Picturing Urban Renewal is a history of urban renewal from the bottom up. The urban renewal story typically is told from the perspective of politicians and urban planners. This website gives voice to displaced residents and business owners, community activists, reporters, gentrifiers, and construction workers, as well as to politicians and planners. The goal of its creators is to build a broader public understanding of this controversial policy and its short- and long-term effects. They hope to move the public conversation beyond whether urban renewal was “good” or “bad” and to focus on the “how” and “why.” The Picturing Urban Renewal team, David Hochfelder, Ann Pfau, Stacy Sewell, Don Button, and Juliet Jacobson, sat down with The Metropole to discuss their forthcoming project.

How did this project come into existence and why the focus on urban renewal?

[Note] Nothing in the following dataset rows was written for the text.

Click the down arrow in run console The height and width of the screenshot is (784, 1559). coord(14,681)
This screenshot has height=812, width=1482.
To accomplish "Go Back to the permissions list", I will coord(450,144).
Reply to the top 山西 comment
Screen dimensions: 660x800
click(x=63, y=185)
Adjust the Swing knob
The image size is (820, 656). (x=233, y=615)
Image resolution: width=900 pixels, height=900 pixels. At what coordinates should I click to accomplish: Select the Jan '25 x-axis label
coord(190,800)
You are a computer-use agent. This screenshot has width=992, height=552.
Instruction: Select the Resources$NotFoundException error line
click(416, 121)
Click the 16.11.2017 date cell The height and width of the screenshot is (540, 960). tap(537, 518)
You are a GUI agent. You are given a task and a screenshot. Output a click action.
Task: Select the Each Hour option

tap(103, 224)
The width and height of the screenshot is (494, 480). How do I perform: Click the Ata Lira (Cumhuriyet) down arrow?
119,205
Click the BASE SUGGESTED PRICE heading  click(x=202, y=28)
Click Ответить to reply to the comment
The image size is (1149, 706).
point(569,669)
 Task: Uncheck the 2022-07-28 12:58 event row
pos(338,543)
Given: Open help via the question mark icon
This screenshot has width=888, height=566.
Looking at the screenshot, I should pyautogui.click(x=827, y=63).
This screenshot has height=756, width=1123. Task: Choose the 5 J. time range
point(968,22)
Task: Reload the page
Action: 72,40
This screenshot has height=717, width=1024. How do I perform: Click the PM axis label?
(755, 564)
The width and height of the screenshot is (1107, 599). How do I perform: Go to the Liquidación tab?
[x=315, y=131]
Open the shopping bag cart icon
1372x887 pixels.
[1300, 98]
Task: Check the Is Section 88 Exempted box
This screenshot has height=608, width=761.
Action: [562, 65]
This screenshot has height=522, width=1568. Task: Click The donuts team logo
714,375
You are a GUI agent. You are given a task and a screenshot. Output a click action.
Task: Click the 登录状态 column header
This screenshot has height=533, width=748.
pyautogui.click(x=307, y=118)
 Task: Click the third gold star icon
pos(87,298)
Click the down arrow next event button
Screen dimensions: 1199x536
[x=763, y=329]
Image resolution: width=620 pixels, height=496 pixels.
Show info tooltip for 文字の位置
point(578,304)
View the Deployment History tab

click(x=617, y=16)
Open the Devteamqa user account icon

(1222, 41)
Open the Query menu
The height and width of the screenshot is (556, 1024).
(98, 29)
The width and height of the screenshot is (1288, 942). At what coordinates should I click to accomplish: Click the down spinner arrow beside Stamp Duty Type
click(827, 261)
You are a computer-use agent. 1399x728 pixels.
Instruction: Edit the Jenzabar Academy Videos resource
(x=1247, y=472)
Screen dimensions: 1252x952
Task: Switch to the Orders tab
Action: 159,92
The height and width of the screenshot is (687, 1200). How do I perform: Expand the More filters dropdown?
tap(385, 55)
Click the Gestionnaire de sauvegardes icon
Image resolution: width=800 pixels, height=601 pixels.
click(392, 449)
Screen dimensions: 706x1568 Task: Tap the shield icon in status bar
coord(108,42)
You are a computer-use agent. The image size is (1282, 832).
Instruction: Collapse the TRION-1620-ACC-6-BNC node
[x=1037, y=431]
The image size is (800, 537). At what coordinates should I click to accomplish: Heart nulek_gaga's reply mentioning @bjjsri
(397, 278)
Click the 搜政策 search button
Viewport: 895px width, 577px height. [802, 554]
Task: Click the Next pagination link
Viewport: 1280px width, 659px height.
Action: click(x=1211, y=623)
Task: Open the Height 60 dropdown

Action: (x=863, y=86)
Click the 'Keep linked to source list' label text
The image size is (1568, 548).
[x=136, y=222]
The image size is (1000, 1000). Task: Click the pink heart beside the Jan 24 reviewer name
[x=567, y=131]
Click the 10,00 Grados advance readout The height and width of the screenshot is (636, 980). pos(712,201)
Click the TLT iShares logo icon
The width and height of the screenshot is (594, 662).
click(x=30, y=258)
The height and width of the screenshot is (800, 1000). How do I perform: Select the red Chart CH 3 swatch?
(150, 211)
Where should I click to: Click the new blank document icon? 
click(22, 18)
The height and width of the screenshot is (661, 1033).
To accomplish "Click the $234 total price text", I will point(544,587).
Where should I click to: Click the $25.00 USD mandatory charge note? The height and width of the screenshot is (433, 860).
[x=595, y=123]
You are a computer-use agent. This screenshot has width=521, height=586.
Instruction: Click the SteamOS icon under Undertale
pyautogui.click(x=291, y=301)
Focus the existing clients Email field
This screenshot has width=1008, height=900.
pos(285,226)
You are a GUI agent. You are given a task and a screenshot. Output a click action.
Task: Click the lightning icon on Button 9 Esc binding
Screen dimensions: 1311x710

Albany, NY, was the first of four cities we started researching. (The other three are Newburgh, Kingston, and New York, NY.) Albany was the site of the enormous state-funded redevelopment project, the Empire State Plaza. There are three historians on the Picturing Urban Renewal team: David Hochfelder and Ann Pfau, both of whom live in Albany, and Stacy Sewell, who grew up there. In the New York State archives, we discovered a vast cache of photographic negatives taken by the State in order to compensate property owners and the more than 7,000 people displaced. The photos, from the early 1960s, were fascinating. Unlike most such collections, they included interiors as well as exteriors. Some featured portraits of the occupants, with their families and furnishings.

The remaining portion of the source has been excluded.